> OP sounds like the ideal employee who works 8 hours, then spends 4 more hours/weekends learning and working at home.

Be careful of calling this an ideal employee.

I, for example, tend to have a little bit of such a schedule, but what I work on at home is so much more exciting, making the job much more frustrating in comparison. Also, one is typically not allowed (or it is not possible) to apply all the really good ideas that one tested/implemented for the home projects at work.

Thus, the kind of employees who apply such a pattern are often very, very passionate about programming - but this kind of passion often makes them

- more frustrated at work (i.e. they might be cynical),

- less subservient (they often know better - from their "night work" - that a requirement makes no sense, and may be vocal about it),

- very opinionated about their "technological taste", not necessarily fitting the technological taste that the employer would love to see in the work (they have seen a lot more programming techniques).

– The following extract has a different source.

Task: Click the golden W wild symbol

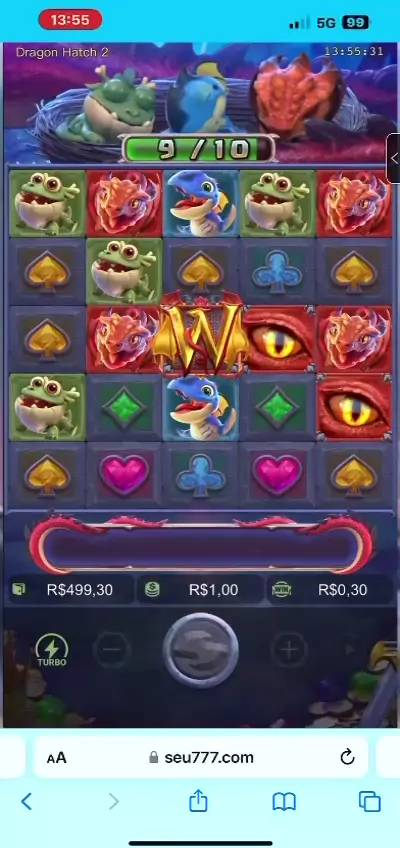Action: pyautogui.click(x=201, y=334)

Wow, this sounds familiar. The quality of work that can be done at home is often not realistic at work... and vice versa. I've learned to separate work and play pretty well and have enjoyed both worlds.

The next step is keeping the homelab at arm's length from stuff you actually depend on. My pfsense router Just Works with tons of cool stuff on it but if I get the itch to push it a bit further... walk away and make a VM in the shed!